»»

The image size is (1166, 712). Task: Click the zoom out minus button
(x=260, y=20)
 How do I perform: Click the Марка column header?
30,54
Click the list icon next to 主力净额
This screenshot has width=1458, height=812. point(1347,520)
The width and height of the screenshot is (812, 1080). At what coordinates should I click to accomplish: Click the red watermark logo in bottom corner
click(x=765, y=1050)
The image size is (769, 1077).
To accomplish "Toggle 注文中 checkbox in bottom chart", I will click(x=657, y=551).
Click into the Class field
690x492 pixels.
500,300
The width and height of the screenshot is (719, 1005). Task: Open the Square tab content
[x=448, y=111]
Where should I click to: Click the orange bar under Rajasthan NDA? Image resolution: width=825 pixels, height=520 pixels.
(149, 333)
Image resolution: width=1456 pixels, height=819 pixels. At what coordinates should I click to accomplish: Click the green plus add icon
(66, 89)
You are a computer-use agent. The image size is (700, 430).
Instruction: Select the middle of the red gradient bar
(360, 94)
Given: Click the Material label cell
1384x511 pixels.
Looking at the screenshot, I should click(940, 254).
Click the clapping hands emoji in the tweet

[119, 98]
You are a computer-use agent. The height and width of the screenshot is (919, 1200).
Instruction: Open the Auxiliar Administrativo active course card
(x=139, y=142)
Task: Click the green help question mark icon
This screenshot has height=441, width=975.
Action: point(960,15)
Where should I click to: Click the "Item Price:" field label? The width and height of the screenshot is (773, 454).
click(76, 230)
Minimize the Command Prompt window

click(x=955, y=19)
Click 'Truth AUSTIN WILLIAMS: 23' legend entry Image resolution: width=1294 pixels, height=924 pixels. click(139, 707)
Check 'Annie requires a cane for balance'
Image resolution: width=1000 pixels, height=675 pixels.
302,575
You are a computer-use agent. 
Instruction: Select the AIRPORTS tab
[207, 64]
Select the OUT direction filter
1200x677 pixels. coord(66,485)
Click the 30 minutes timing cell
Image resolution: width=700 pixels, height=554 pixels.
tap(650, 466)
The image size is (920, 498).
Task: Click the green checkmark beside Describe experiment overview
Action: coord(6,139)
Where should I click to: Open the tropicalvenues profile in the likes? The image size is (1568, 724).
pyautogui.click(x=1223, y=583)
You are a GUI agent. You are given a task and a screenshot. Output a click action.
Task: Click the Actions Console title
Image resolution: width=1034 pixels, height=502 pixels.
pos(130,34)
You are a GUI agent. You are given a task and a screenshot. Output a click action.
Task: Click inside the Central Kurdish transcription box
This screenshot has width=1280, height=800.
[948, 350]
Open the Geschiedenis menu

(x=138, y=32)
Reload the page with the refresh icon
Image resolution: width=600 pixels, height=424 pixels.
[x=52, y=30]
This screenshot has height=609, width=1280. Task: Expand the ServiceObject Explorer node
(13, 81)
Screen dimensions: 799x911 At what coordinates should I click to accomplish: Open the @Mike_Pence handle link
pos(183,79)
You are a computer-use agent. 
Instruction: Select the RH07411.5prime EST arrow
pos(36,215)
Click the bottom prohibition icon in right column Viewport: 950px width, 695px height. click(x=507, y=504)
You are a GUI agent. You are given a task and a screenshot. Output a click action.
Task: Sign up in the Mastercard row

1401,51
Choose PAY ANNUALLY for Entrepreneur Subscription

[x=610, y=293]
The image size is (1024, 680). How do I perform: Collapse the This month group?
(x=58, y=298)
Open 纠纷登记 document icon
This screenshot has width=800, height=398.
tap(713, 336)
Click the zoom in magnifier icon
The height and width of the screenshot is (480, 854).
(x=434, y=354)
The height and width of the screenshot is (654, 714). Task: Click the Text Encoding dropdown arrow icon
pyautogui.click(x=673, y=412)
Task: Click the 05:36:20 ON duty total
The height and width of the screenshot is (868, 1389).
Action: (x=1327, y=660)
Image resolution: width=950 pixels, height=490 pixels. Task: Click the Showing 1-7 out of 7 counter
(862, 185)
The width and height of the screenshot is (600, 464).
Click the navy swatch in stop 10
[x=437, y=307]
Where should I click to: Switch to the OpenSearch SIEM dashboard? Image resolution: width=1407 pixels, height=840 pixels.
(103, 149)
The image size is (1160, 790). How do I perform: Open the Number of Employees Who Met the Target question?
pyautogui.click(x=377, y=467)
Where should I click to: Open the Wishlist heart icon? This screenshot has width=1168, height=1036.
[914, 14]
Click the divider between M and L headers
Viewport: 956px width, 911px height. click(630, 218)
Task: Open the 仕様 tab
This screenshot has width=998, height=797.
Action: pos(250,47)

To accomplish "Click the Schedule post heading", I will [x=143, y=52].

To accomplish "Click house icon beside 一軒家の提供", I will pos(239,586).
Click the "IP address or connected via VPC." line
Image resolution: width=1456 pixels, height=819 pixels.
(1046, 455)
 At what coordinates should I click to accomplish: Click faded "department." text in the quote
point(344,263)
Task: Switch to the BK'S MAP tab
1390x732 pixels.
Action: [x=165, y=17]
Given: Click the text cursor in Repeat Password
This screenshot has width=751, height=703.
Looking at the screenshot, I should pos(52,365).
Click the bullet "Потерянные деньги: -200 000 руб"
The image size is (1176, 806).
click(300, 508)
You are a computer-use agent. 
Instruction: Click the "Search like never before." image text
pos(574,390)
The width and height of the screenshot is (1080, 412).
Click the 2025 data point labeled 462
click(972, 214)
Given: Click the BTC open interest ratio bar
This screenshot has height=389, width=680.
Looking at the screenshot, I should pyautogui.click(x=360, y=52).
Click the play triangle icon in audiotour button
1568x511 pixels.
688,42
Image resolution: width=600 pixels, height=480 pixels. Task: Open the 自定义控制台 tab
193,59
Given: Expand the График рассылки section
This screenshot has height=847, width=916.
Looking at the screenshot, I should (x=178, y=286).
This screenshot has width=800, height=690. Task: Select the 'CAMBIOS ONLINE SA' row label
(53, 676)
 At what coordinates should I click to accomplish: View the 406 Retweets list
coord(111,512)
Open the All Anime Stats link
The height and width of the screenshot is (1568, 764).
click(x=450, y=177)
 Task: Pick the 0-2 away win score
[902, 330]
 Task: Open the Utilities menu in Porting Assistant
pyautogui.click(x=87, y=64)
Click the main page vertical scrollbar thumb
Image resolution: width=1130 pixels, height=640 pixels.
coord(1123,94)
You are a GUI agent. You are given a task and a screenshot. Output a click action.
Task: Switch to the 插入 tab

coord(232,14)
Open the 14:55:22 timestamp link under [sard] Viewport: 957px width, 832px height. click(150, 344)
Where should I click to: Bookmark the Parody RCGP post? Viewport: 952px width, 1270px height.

««

## [Work to complete]
Please restate the whole listing word for word.

## [Result of this exercise]
The image size is (1166, 712). Task: Click the zoom out minus button
(x=260, y=20)
 How do I perform: Click the Марка column header?
30,54
Click the list icon next to 主力净额
This screenshot has width=1458, height=812. point(1347,520)
The width and height of the screenshot is (812, 1080). At what coordinates should I click to accomplish: Click the red watermark logo in bottom corner
click(x=765, y=1050)
The image size is (769, 1077).
To accomplish "Toggle 注文中 checkbox in bottom chart", I will click(x=657, y=551).
Click into the Class field
690x492 pixels.
500,300
The width and height of the screenshot is (719, 1005). Task: Open the Square tab content
[x=448, y=111]
Where should I click to: Click the orange bar under Rajasthan NDA? Image resolution: width=825 pixels, height=520 pixels.
(149, 333)
Image resolution: width=1456 pixels, height=819 pixels. At what coordinates should I click to accomplish: Click the green plus add icon
(66, 89)
You are a computer-use agent. The image size is (700, 430).
Instruction: Select the middle of the red gradient bar
(360, 94)
Given: Click the Material label cell
1384x511 pixels.
Looking at the screenshot, I should click(940, 254).
Click the clapping hands emoji in the tweet

[119, 98]
You are a computer-use agent. The height and width of the screenshot is (919, 1200).
Instruction: Open the Auxiliar Administrativo active course card
(x=139, y=142)
Task: Click the green help question mark icon
This screenshot has height=441, width=975.
Action: point(960,15)
Where should I click to: Click the "Item Price:" field label? The width and height of the screenshot is (773, 454).
click(76, 230)
Minimize the Command Prompt window

click(x=955, y=19)
Click 'Truth AUSTIN WILLIAMS: 23' legend entry Image resolution: width=1294 pixels, height=924 pixels. click(139, 707)
Check 'Annie requires a cane for balance'
Image resolution: width=1000 pixels, height=675 pixels.
302,575
You are a computer-use agent. 
Instruction: Select the AIRPORTS tab
[207, 64]
Select the OUT direction filter
1200x677 pixels. coord(66,485)
Click the 30 minutes timing cell
Image resolution: width=700 pixels, height=554 pixels.
tap(650, 466)
The image size is (920, 498).
Task: Click the green checkmark beside Describe experiment overview
Action: coord(6,139)
Where should I click to: Open the tropicalvenues profile in the likes? The image size is (1568, 724).
pyautogui.click(x=1223, y=583)
You are a GUI agent. You are given a task and a screenshot. Output a click action.
Task: Click the Actions Console title
Image resolution: width=1034 pixels, height=502 pixels.
pos(130,34)
You are a GUI agent. You are given a task and a screenshot. Output a click action.
Task: Click inside the Central Kurdish transcription box
This screenshot has width=1280, height=800.
[948, 350]
Open the Geschiedenis menu

(x=138, y=32)
Reload the page with the refresh icon
Image resolution: width=600 pixels, height=424 pixels.
[x=52, y=30]
This screenshot has height=609, width=1280. Task: Expand the ServiceObject Explorer node
(13, 81)
Screen dimensions: 799x911 At what coordinates should I click to accomplish: Open the @Mike_Pence handle link
pos(183,79)
You are a computer-use agent. 
Instruction: Select the RH07411.5prime EST arrow
pos(36,215)
Click the bottom prohibition icon in right column Viewport: 950px width, 695px height. click(x=507, y=504)
You are a GUI agent. You are given a task and a screenshot. Output a click action.
Task: Sign up in the Mastercard row

1401,51
Choose PAY ANNUALLY for Entrepreneur Subscription

[x=610, y=293]
The image size is (1024, 680). How do I perform: Collapse the This month group?
(x=58, y=298)
Open 纠纷登记 document icon
This screenshot has width=800, height=398.
tap(713, 336)
Click the zoom in magnifier icon
The height and width of the screenshot is (480, 854).
(x=434, y=354)
The height and width of the screenshot is (654, 714). Task: Click the Text Encoding dropdown arrow icon
pyautogui.click(x=673, y=412)
Task: Click the 05:36:20 ON duty total
The height and width of the screenshot is (868, 1389).
Action: (x=1327, y=660)
Image resolution: width=950 pixels, height=490 pixels. Task: Click the Showing 1-7 out of 7 counter
(862, 185)
The width and height of the screenshot is (600, 464).
Click the navy swatch in stop 10
[x=437, y=307]
Where should I click to: Switch to the OpenSearch SIEM dashboard? Image resolution: width=1407 pixels, height=840 pixels.
(103, 149)
The image size is (1160, 790). How do I perform: Open the Number of Employees Who Met the Target question?
pyautogui.click(x=377, y=467)
Where should I click to: Open the Wishlist heart icon? This screenshot has width=1168, height=1036.
[914, 14]
Click the divider between M and L headers
Viewport: 956px width, 911px height. click(630, 218)
Task: Open the 仕様 tab
This screenshot has width=998, height=797.
Action: pos(250,47)

To accomplish "Click the Schedule post heading", I will [x=143, y=52].

To accomplish "Click house icon beside 一軒家の提供", I will pos(239,586).
Click the "IP address or connected via VPC." line
Image resolution: width=1456 pixels, height=819 pixels.
(1046, 455)
 At what coordinates should I click to accomplish: Click faded "department." text in the quote
point(344,263)
Task: Switch to the BK'S MAP tab
1390x732 pixels.
Action: [x=165, y=17]
Given: Click the text cursor in Repeat Password
This screenshot has width=751, height=703.
Looking at the screenshot, I should pos(52,365).
Click the bullet "Потерянные деньги: -200 000 руб"
The image size is (1176, 806).
click(300, 508)
You are a computer-use agent. 
Instruction: Click the "Search like never before." image text
pos(574,390)
The width and height of the screenshot is (1080, 412).
Click the 2025 data point labeled 462
click(972, 214)
Given: Click the BTC open interest ratio bar
This screenshot has height=389, width=680.
Looking at the screenshot, I should pyautogui.click(x=360, y=52).
Click the play triangle icon in audiotour button
1568x511 pixels.
688,42
Image resolution: width=600 pixels, height=480 pixels. Task: Open the 自定义控制台 tab
193,59
Given: Expand the График рассылки section
This screenshot has height=847, width=916.
Looking at the screenshot, I should (x=178, y=286).
This screenshot has width=800, height=690. Task: Select the 'CAMBIOS ONLINE SA' row label
(53, 676)
 At what coordinates should I click to accomplish: View the 406 Retweets list
coord(111,512)
Open the All Anime Stats link
The height and width of the screenshot is (1568, 764).
click(x=450, y=177)
 Task: Pick the 0-2 away win score
[902, 330]
 Task: Open the Utilities menu in Porting Assistant
pyautogui.click(x=87, y=64)
Click the main page vertical scrollbar thumb
Image resolution: width=1130 pixels, height=640 pixels.
coord(1123,94)
You are a GUI agent. You are given a task and a screenshot. Output a click action.
Task: Switch to the 插入 tab

coord(232,14)
Open the 14:55:22 timestamp link under [sard] Viewport: 957px width, 832px height. click(150, 344)
Where should I click to: Bookmark the Parody RCGP post? Viewport: 952px width, 1270px height.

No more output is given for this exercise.